I think that the problem…the root problem is that for whatever reason, we’ve gotten into this situation where houses are supposed be some kind of creation of will, when as you said, they’re not. A house is an expense. I’m a property manager and I can tell you every day is an expense. Housing, it needs to go back to what it used to be, which is this something that we consume that requires investment, maintenance. It shouldn’t be this big bonanza. There shouldn’t be…for instance. I was astounded to find out that the housing TV reality shows are a multibillion-dollar industry worldwide, especially in like Australia and New Zealand. I mean, they used to basically worship housing and its role was just astounding. That just shouldn’t be. There shouldn’t be TV reality shows about housing. It wasn’t that way, 20, 30 years ago.
Chris Martenson: Well, this is…if we back up a bit and you asked important question which is look, how do we avoid this in the future? Believe me, I put a lot of blame at the feet of the bankers, but also the homeowners really who are participating in this have to bear some of the responsibility. But that’s kind of hard to say, like if you live in Seattle and you’ve got a job and you really want to own a home. What do you do? You either participate or you don’t and you either pay the prices that exist there or you don’t. In some ways I think A, for the home…here’s where homeowners bear responsibility in this. When they really, really stretch, when they think they’re going to flip the home for more, when they have their eye on the capital gains that they’re going to make off of this when they extract equity from their house because they’re worth so much more.
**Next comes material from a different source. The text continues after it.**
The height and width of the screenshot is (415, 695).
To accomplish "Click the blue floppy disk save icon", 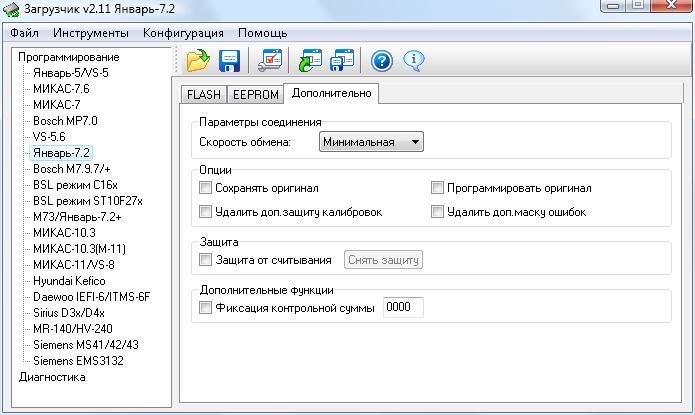I will tap(229, 61).
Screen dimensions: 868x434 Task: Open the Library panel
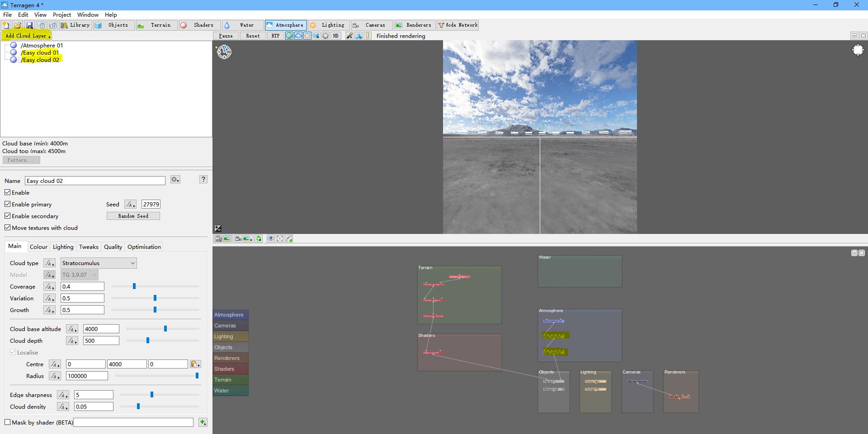point(75,25)
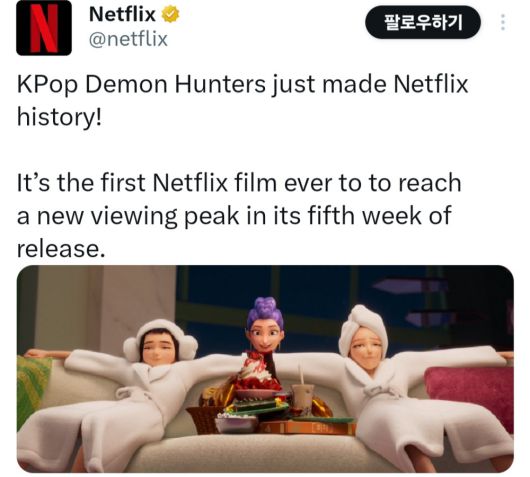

Those are things that really ought not to be done on average, especially during a bubble. So if we back up and asked that important question, how do we avoid this again? Look, we have an everything bubble in the world. As burned as people are going to get on real estate, what until you see what happens to the junk-bond and the leverage loan markets. Oh, my god. Just trillions of losses coming. In the equity markets, this is the everything bubble. Every major financial asset class, real estate, stocks, bonds got driven through the roof because the central bank said hey, we think we can…we blew up a credit…a cycle in 2000. Really unfortunate, but we learned our lesson. We just had to double down. Bernanke gave us a next layer of that. We had more participation by the world central banks. China got on board with that.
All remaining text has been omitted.